After the medical examiner found that a chokehold and chest compression led to Garner’s death, the connection between cause and effect seemed enough to many people not only to indict but to convict Pantaleo.
Deep, intense skepticism about the grand jury’s ruling is fully warranted — while recognizing that no one other than the panel and Staten Island prosecutors have reviewed all the evidence and matched the facts against the law.
It appears that, before he was hired as an officer by the Cleveland PD, Tim Loehmann was fired by the Independence, Ohio police department because he was mentally unfit:
Tim Loehmann, the Cleveland police officer who shot 12-year-old Tamir Rice to death last month, resigned from a smaller Ohio police force in 2012 after being found unfit for duty. Among other obviously disqualifying behavior, Loehmann was "distracted" and "weepy" during his firearm qualification session, according to just-released records from his brief tenure with the Independence police department.Seriously?
"He could not follow simple directions, could not communicate clear thoughts nor recollections, and his handgun performance was dismal," Independence Deputy Chief Jim Polak wrote in a letter on November 29, 2012, according to records obtained by the Northeast Ohio Media Group. "For these reasons, I am recommending he be released from the employment of the city of Independence. I do not believe time, nor training, will be able to change or correct these deficiencies."
Polak also wrote that he believed there would certain situations during which Loehmann would "not react in the way instructed."

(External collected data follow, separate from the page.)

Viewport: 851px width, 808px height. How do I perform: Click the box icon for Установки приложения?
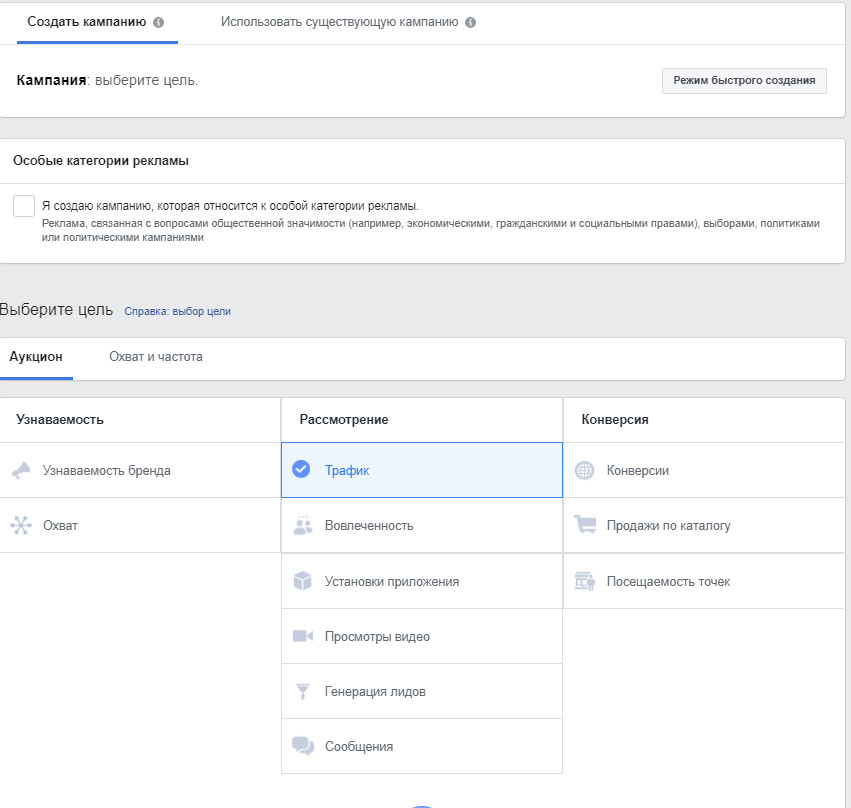click(x=303, y=581)

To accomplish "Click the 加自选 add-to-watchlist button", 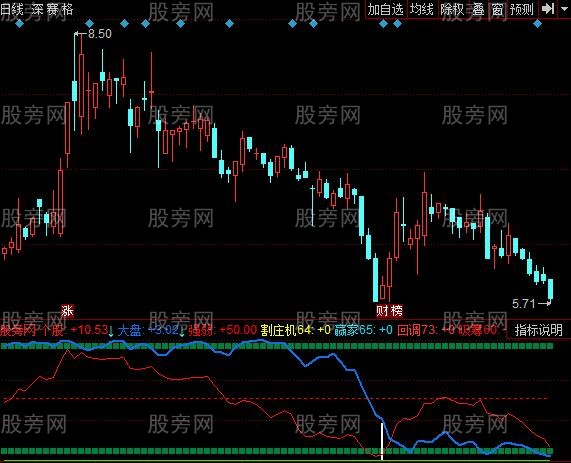I will click(x=386, y=9).
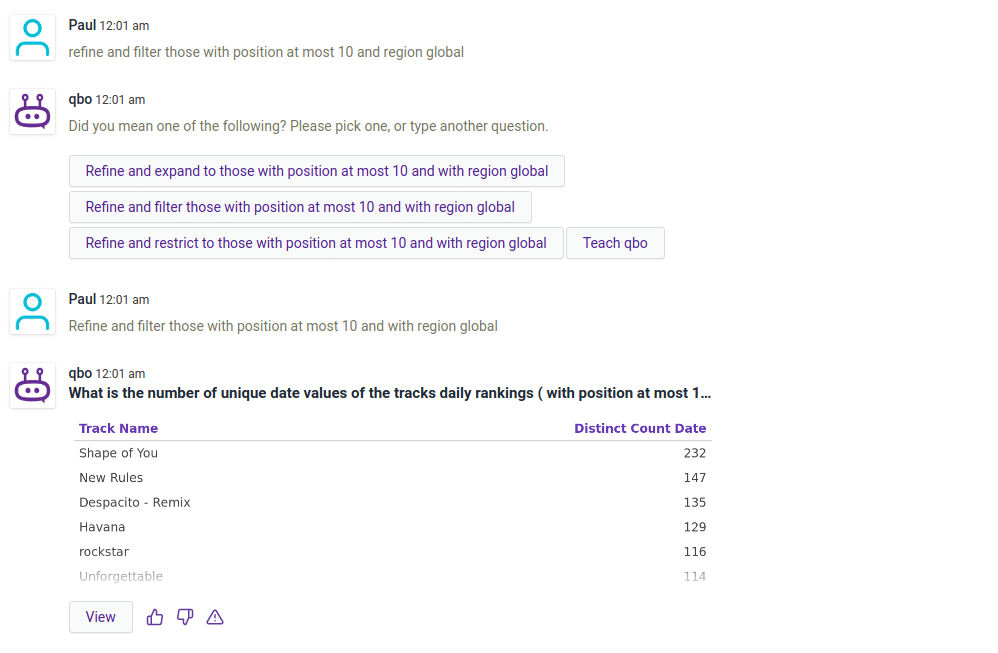Choose 'Refine and expand' suggestion
The width and height of the screenshot is (998, 653).
click(x=316, y=171)
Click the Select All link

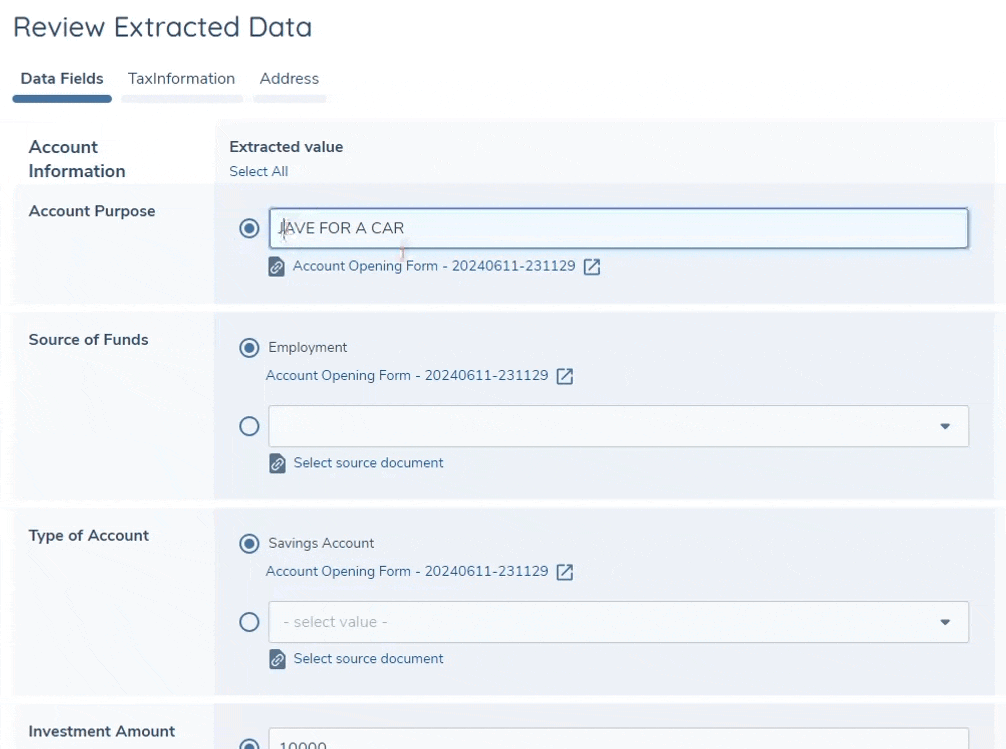point(258,171)
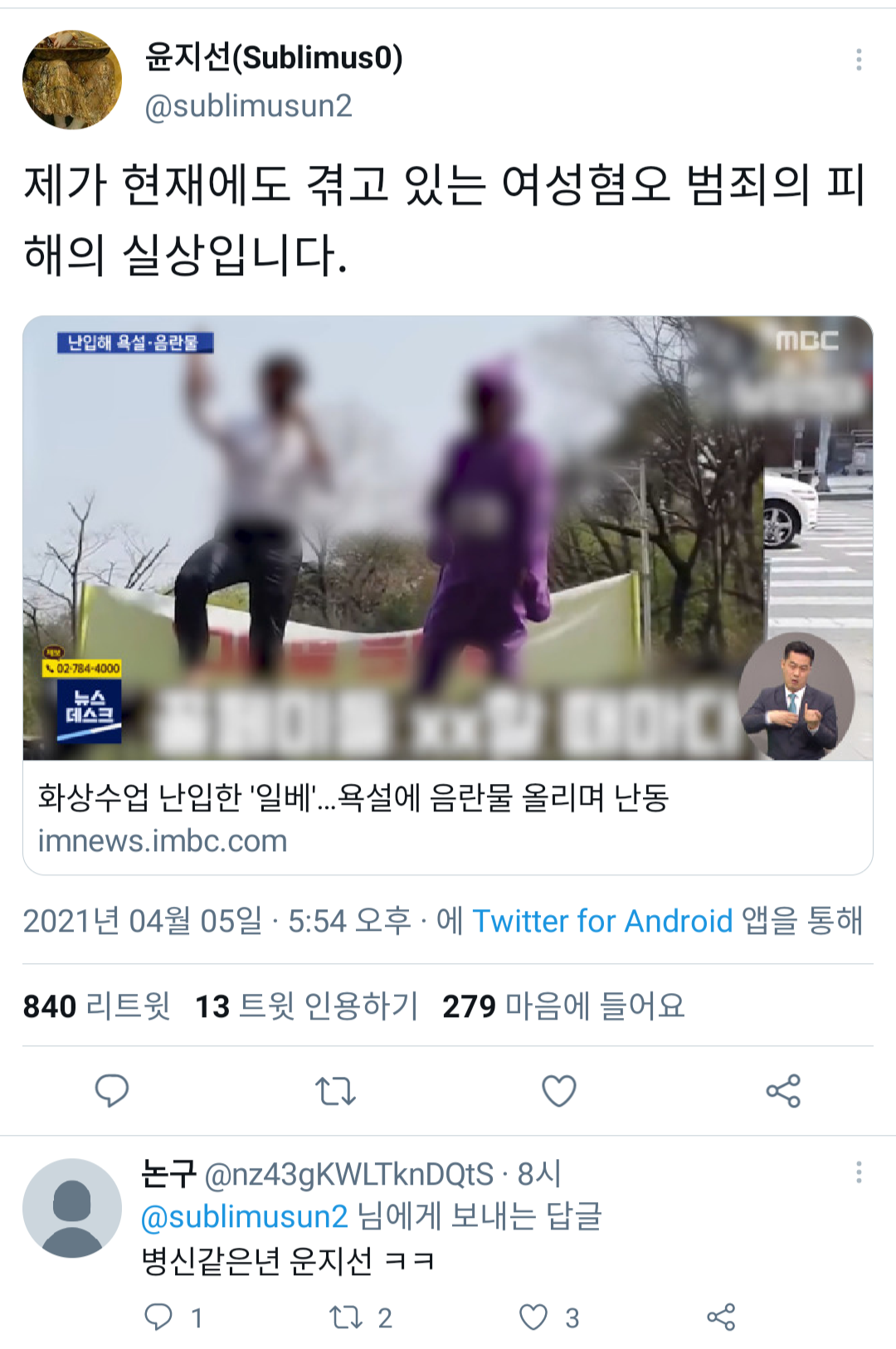Tap Twitter for Android source link
The image size is (896, 1349).
click(x=602, y=921)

………The problems at Independence erupted on Nov. 28, 2012, the records say. Loehmann showed up "sleepy and upset" for a 6 a.m. state gun qualification session.
Tinnierello wrote that Loehmann "was distracted and was not following simple instructions" at the shooting range.
At one point, he went to the back of the range to reload his magazine and could not return to the line where he was supposed to shoot from, Tinnierello wrote. Loehmann appeared to be crying and was emotionally upset so Tinnierello said they would stop the exercise for the day.
This guy got hired by the Cleveland PD?
I would not hire him as a pastry chef!
Repeat after me: Police cannot police themselves.
Allowing them to do so is an invitation to corruption and incompetence.